Nicholson achieved the feat in 123 days in 2015, taking two days off the previous mark, so Beaumont's assault would represents a massive reduction, if he achieves it.

For record purposes, the minimum distance ridden must exceed 28,970km and the total distance travelled should surpass the length of the Equator (40,075km).

Broadcaster Beaumont has cycled this journey before, taking 194 days in 2008.


He is due to leave Paris on July 2 and must maintain an average of about 380km a day to make his 80-day target. If he rides 16 hours each day, that's an average speed of 24km/h.

The first leg of his journey will take him from cycle to Beijing via Poland, Lithuania, Russia, and Mongolia. He will then cycle between Perth and Brisbane in Australia, and between Invercargill and Auckland in New Zealand.

The fourth leg of his challenge is between Anchorage, Alaska, and Halifax in Canada, and he will complete his journey by cycling from Lisbon to Paris.

"This is the culmination of the past two decades, since I was a 12-year-old boy cycling across Scotland," says Beaumont. "I would love for this journey to give people the confidence to take on what they are capable of, for young people in particular to stop and to think 'what's my 80 days?'"

"I want to redefine the limits of human endurance, by proving what seems impossible really is possible.
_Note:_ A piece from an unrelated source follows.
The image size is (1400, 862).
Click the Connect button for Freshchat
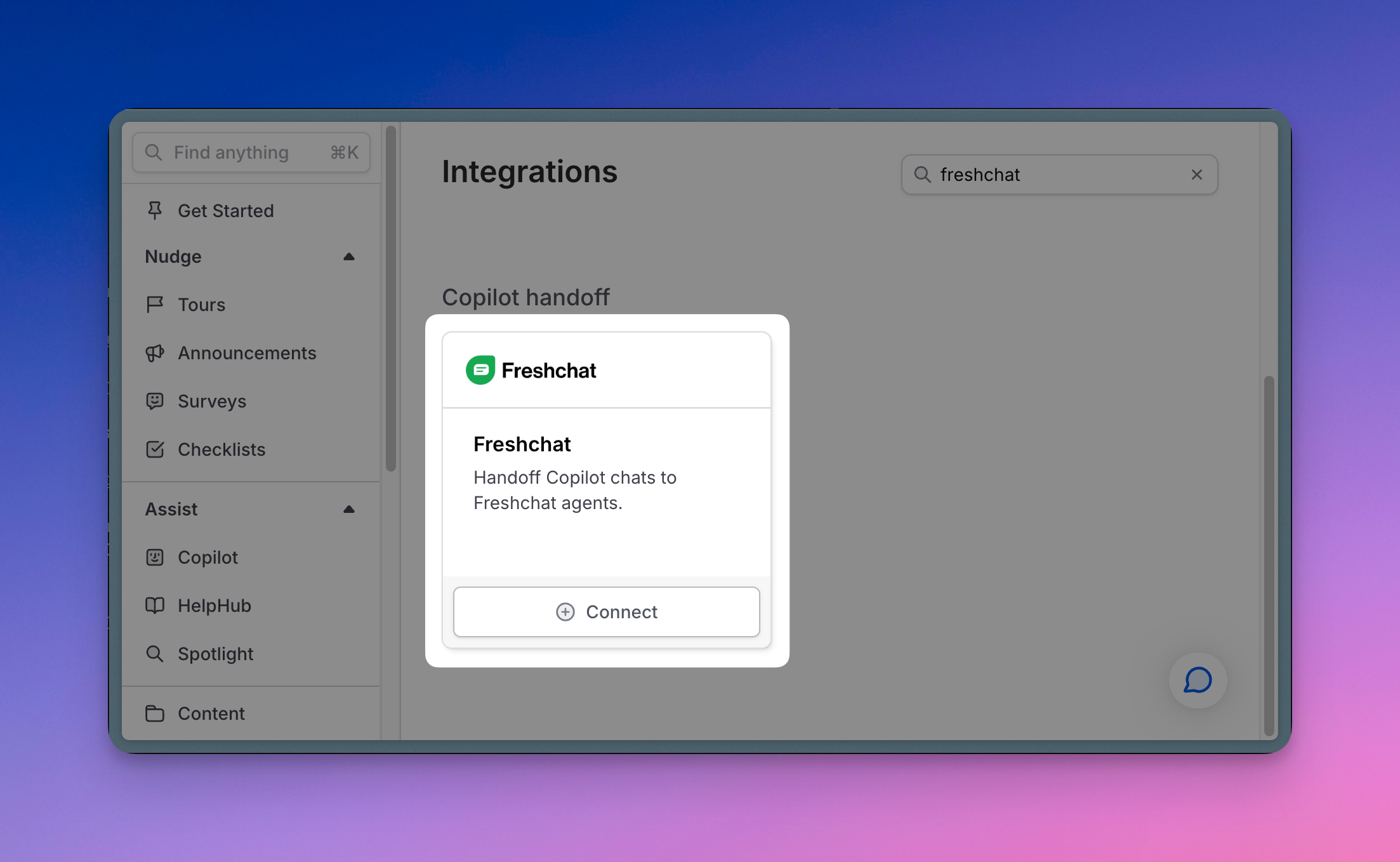click(x=607, y=611)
After capsizing in the Atlantic, I gave up being an athlete for a couple of years, and enjoyed making documentaries about other athletes, but in truth, I had unfinished business, I couldn't idly watch others push their limits.

"I am excited and nervous about what lies ahead, it truly is unchartered territory."

31 Mar, 2017 4:09pm
4 minutes to read

Beaumont will use the expedition to raise funds for Orkidstudio, which works to benefit communities worldwide through innovative architecture and construction. The journey will also be tracked through Twinkl, a global educational platform for primary schools.

He will warm up for the trek with a 15-day, 5600km training ride around the coastline of Britain, leaving tomorrow.